Eko voert verweer op, kort gezegd, de navolgende gronden. De door partijen gesloten overeenkomst moet worden beschouwd als een overeenkomst van (ver)huur van kantoorruimte en andere bedrijfsruimte als bedoeld in artikel 7:230a BW. De overeenkomst is geëindigd per 1 augustus 2021 als gevolg van de door Eko op 12 januari 2021 verzonden opzegging. Er is geen grond om de ontruimingstermijn te verlengen tot 1 augustus 2022. Eko heeft er recht en belang bij dat Huyswaert tot spoedige ontruiming van het gehuurde overgaat.
4.2.
Eko verzoekt dat de kantonrechter:
(i) vaststelt dat op onderhavige huurovereenkomst het huurregime kantoorruimte en andere bedrijfsruimte als bedoeld in artikel 7:230a BW van toepassing is;
(ii) het tijdstip van de ontruiming vaststelt op 1 mei 2022.
4.3.
Huyswaert voert verweer.

5.De beoordeling

5.1.

- **OPDRACHT**: Schrijf uit het tekstfragment over het huurgeschil het gedeelte van "Eko voert verweer" tot en met "1 mei 2022." letterlijk over.

- **AANGELEVERDE GEGEVENS**:
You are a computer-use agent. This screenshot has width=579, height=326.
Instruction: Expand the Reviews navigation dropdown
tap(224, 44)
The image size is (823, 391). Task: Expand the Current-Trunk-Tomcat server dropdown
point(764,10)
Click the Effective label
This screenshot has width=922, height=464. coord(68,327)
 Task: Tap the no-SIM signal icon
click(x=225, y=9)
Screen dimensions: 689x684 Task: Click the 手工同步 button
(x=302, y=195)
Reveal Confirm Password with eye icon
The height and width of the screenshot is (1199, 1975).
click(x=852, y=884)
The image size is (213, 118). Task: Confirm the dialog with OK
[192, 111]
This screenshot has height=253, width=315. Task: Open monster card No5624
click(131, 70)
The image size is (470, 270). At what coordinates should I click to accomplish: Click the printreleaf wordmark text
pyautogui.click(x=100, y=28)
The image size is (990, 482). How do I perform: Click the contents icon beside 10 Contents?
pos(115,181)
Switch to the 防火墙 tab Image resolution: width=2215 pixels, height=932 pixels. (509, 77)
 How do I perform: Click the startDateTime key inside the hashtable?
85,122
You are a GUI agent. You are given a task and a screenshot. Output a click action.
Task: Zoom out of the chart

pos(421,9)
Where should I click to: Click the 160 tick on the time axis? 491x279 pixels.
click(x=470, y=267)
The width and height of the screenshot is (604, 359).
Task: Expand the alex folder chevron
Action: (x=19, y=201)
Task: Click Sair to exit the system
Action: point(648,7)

- **UITWERKING OPDRACHT**:
Eko voert verweer op, kort gezegd, de navolgende gronden. De door partijen gesloten overeenkomst moet worden beschouwd als een overeenkomst van (ver)huur van kantoorruimte en andere bedrijfsruimte als bedoeld in artikel 7:230a BW. De overeenkomst is geëindigd per 1 augustus 2021 als gevolg van de door Eko op 12 januari 2021 verzonden opzegging. Er is geen grond om de ontruimingstermijn te verlengen tot 1 augustus 2022. Eko heeft er recht en belang bij dat Huyswaert tot spoedige ontruiming van het gehuurde overgaat.
4.2.
Eko verzoekt dat de kantonrechter:
(i) vaststelt dat op onderhavige huurovereenkomst het huurregime kantoorruimte en andere bedrijfsruimte als bedoeld in artikel 7:230a BW van toepassing is;
(ii) het tijdstip van de ontruiming vaststelt op 1 mei 2022.